Not all received prizes
At the 1862 London Exhibition New Zealand exhibitors won a surprisingly high number of medals – 33 – but the judge was not impressed with the specimen submitted by Auckland’s J. Goodfellow: ‘a sample of curd soap (with blotches) of disagreeable odour, but well manufactured, possibly with some cheap oil produced in the colony.’2
New Zealand’s displays became more ambitious – a mere 113 exhibitors and 58 square metres at London in 1862; 1,114 items in 149 square metres at Philadelphia in 1876; and a huge court at Melbourne in 1888 of 465 exhibitors, 3,934 items and 2,444 square metres of display. Items were often recycled from one event to the next. The initial displays were normally put together by local committees, from 1873 to 1888 under the guidance of James Hector, director of the Colonial Museum in Wellington, who functioned as the executive commissioner. Hector drew support from other museums, with Julius Haast from Canterbury Museum providing moa skeletons for several exhibitions. Hector always included his own map of the geology of the country and, from 1876, made available his Handbook of New Zealand.
New Zealand generally confined its exhibits to raw materials produced in the country and objects made from them, and items about the history of the colony or which showed off its scenery. Certain items were consistently displayed. For example, at every exhibition from 1876 to 1889 there was, in prime spot, a gilded pyramid showing the amount of gold New Zealand had produced. At successive exhibitions it grew from 7.6 metres to 10.4 metres high. Coal was always displayed, copper was displayed in the early years and building stone was included later.
Flax continued to be shown in both raw and processed forms, and wool became increasingly important – in 1886 there were 89 exhibits organised by breed. Native woods were a consistent offering, usually also shown inlaid into furniture. There were five pieces of furniture by Anton Seuffert at the 1886 exhibition. In the 1880s grains were displayed, and tinned meats were exhibited at Melbourne (1888) and Paris (1889).
There were few manufactured goods, but Australian exhibitions did attract some who were hoping for a trans-Tasman market in items such as boots, soaps and beer, or the odd eccentric invention.
At the 1880 exhibition in Melbourne J. E. Hayes displayed ‘an ingenious invention … which enables its lucky possessor, without rising from his chair, to indicate on the outside of his room or office-door whether he is engaged or otherwise’.3 Other much-praised inventions were J. A. Packer’s artificial leg with moveable joints at knee, ankle and toes, and H. A. H. Hitchens’s ‘miraculous cure’ for gout.

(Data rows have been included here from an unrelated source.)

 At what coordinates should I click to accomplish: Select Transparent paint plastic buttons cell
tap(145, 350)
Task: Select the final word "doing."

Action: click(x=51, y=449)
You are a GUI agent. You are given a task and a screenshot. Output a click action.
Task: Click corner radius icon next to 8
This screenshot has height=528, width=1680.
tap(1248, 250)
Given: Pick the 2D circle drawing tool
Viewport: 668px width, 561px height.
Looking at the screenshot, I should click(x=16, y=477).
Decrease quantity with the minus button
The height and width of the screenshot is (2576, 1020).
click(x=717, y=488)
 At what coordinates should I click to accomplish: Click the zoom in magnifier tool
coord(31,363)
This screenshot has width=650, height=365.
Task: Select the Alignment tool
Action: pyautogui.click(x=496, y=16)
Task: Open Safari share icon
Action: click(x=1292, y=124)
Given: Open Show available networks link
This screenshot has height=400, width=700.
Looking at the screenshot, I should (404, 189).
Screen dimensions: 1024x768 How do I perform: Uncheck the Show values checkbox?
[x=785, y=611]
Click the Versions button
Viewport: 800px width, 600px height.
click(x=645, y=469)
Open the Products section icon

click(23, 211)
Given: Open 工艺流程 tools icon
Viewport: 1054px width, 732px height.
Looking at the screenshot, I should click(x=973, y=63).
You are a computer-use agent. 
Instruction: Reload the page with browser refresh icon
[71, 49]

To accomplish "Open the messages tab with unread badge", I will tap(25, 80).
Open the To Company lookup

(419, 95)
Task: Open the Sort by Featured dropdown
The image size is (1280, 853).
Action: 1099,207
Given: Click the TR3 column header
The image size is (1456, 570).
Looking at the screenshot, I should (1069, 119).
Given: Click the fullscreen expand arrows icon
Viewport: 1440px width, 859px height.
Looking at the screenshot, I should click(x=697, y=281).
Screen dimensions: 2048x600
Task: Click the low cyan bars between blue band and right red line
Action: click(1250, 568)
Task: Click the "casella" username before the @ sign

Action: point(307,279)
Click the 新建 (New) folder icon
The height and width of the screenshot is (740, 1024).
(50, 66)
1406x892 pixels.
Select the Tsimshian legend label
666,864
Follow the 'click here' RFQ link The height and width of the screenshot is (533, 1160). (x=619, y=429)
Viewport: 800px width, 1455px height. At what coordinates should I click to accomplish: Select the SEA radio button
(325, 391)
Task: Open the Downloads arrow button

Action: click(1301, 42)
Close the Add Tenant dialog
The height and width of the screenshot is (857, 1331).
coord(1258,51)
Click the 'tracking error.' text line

New Zealand’s tourist attractions were a consistent showpiece. There were photographic scenes of beautiful New Zealand, with pioneering photographers the Burton Brothers represented at all exhibitions from 1876 to 1889. In the 1880s watercolours and oils by landscape painters such as John Gully, William Mathew Hodgkins and J. C. Richmond were shown. Displays of New Zealand birds became common, with ornithologist Walter Buller showing off paintings of birds by J. G. Keulemans in 1886. There were albums of pressed ferns, and at Melbourne in 1888 there was a large live fernery.
Māori culture was strongly represented in New Zealand’s courts. At Vienna and Philadelphia Māori craft skills were emphasised, with displays of flax mats, garments and greenstone jewellery.
From the 1879 Sydney International Exhibition, where a Ngāti Awa wharenui (meeting house), Mataatua, was displayed with the carved pou (post) reversed and visible on the exterior, the exhibitions increasingly displayed Māori as an exotic people who added to the scenic attractions of the country. The ‘old-time Māori’, believed by many to be on the verge of dying out, gave a romantic cast to New Zealand.
At the 1886 exhibition, alongside paintings by Gottfried Lindauer and a Māori tomb, there were models of Māori figures in traditional costume, which were displayed again at Paris (1889). The group included a tattooed warrior in flax cloak resting on a taiaha (fighting staff), which the catalogue described as giving ‘a very fair idea of Maori life’4. At Melbourne in 1888 the principal New Zealand attraction was said to be a Ngāti Pikiao pātaka (carved storehouse), shown by Walter Buller.